◆ What you need to do
With "Open" as the search word, show every line of the material that has it.

Segment Start: Exercise input

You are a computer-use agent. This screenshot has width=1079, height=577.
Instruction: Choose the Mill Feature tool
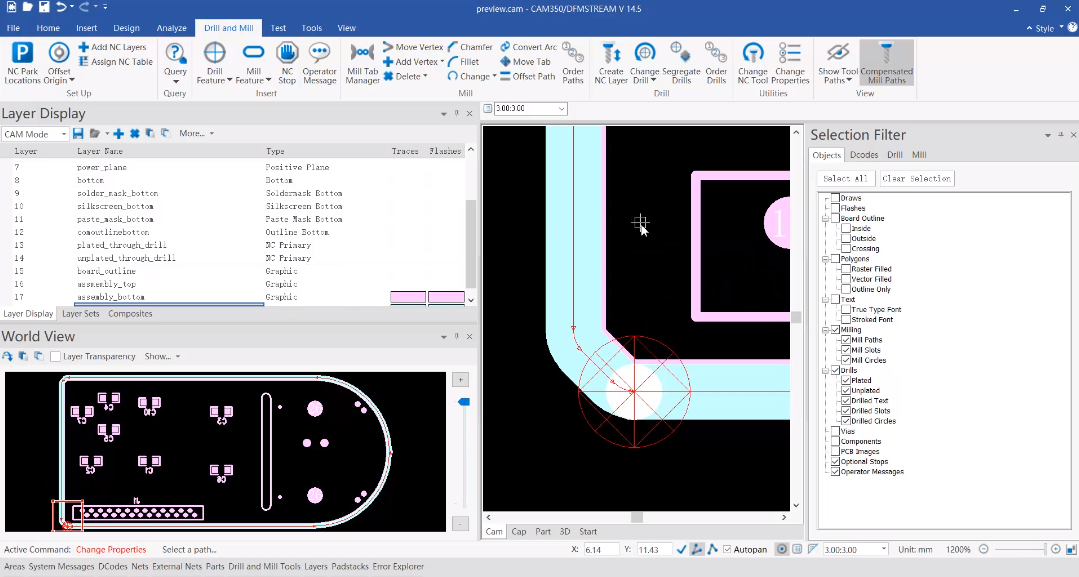click(253, 63)
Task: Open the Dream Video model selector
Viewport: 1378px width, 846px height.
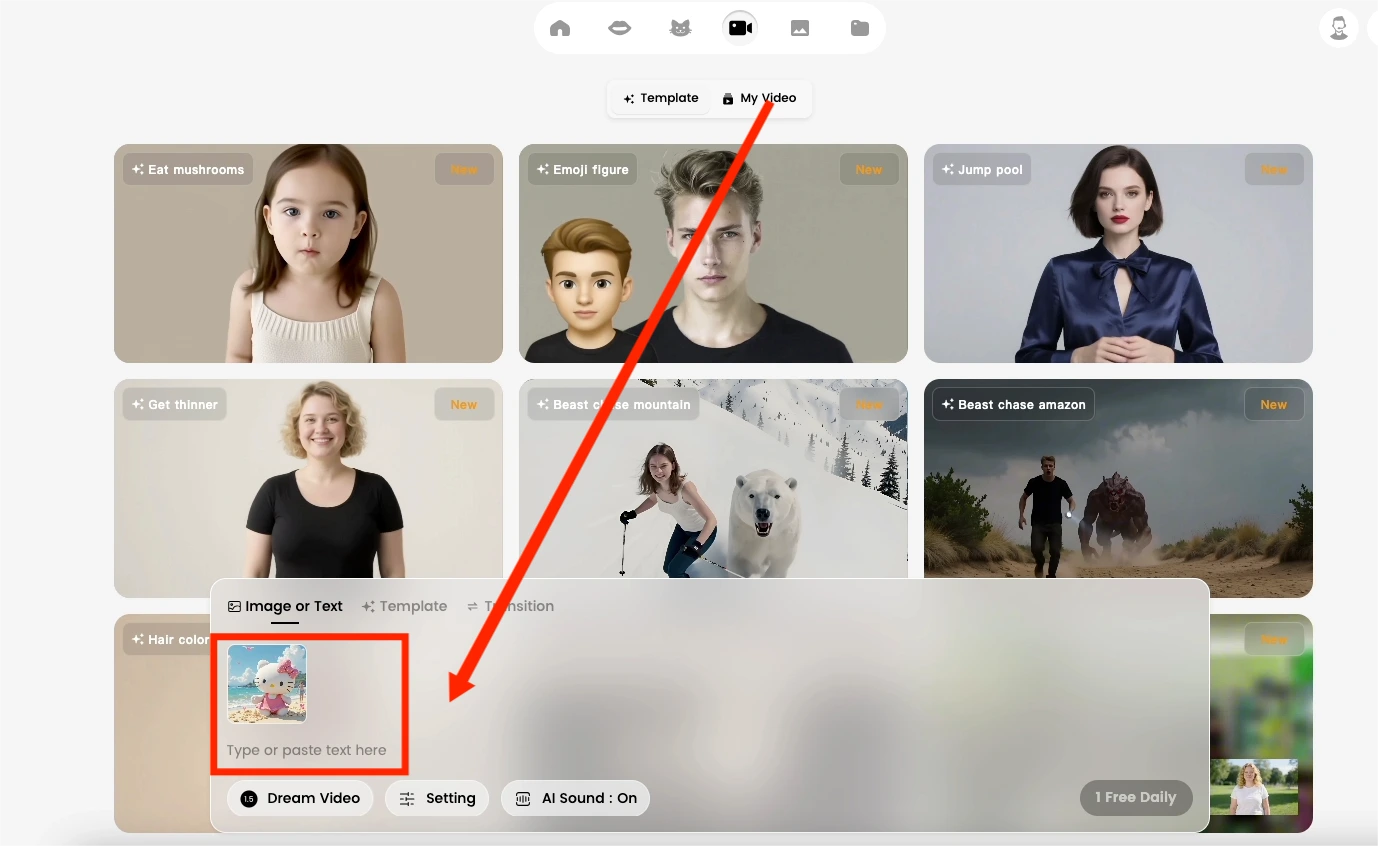Action: (x=300, y=798)
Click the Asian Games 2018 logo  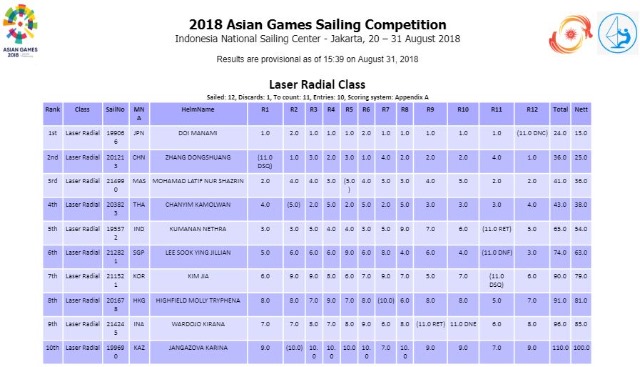tap(20, 31)
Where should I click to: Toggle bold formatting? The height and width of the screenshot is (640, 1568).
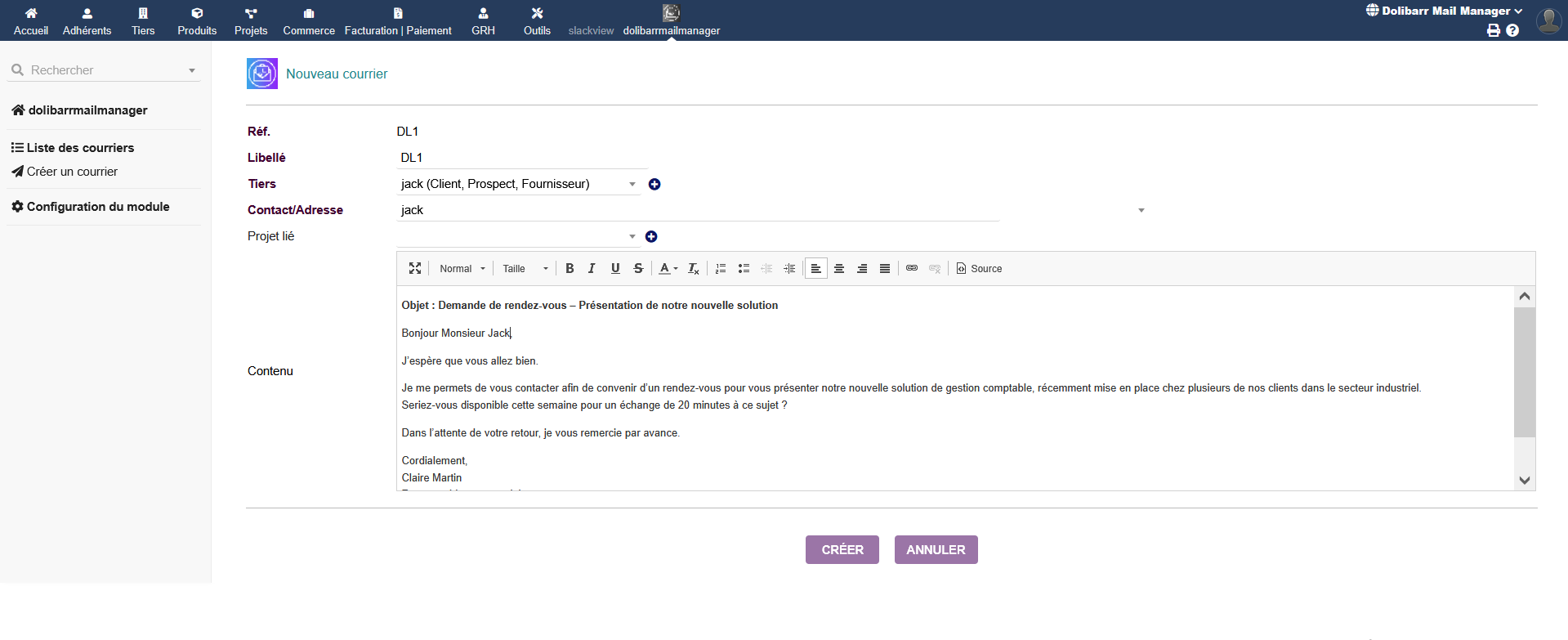(x=570, y=268)
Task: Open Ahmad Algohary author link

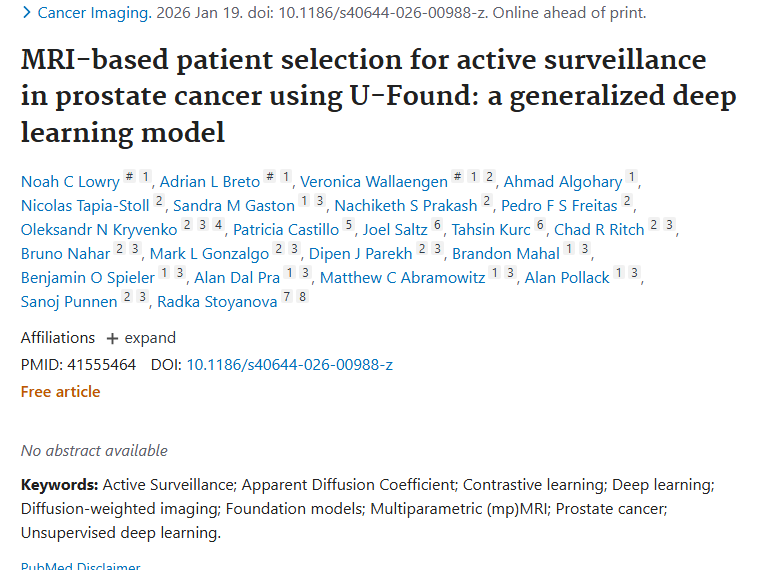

Segment End: Exercise input

◆ Result of the task
Task: Open the Dream Video model selector
Task: Open Ahmad Algohary author link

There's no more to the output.